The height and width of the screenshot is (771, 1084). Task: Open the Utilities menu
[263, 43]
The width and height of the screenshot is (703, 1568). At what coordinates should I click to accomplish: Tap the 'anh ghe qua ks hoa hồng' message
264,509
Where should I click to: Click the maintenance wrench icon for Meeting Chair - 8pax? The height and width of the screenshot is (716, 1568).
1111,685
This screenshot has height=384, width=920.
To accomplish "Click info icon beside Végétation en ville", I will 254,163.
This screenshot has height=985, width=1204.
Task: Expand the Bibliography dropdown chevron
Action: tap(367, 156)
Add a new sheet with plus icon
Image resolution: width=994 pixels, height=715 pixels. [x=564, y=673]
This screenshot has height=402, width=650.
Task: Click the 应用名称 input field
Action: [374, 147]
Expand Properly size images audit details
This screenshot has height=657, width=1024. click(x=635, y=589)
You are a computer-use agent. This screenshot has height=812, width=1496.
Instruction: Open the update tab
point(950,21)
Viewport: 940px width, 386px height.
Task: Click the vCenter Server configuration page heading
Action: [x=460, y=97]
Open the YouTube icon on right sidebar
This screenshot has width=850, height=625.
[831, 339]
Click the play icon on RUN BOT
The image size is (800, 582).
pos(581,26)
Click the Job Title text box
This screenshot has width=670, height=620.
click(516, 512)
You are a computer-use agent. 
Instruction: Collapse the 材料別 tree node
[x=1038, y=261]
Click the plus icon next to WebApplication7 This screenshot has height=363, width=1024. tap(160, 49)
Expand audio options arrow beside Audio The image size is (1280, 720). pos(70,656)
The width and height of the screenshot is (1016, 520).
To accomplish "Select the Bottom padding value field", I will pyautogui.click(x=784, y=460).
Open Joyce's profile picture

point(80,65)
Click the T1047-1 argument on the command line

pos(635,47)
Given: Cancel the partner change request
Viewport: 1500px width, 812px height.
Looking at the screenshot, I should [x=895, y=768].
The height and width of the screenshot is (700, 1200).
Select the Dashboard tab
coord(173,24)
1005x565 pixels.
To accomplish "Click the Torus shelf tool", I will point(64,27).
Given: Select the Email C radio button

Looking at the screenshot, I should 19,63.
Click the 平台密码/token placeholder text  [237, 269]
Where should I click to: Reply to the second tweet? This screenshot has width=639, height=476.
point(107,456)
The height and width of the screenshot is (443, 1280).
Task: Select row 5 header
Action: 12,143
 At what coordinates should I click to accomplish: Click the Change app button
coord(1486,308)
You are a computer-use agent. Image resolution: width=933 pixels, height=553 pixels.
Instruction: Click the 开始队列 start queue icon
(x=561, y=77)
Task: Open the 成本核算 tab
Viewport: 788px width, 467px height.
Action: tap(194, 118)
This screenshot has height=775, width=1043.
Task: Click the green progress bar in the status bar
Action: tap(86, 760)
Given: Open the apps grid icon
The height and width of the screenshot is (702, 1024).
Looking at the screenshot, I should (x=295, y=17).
--*--
Search the material for the word "agent" and copy each line where it occurs.

> **ANSWER BOX**:
You are a computer-use agent. This screenshot has height=812, width=1496.
You are a computer-use agent. 
You are a computer-use agent. Image resolution: width=933 pixels, height=553 pixels.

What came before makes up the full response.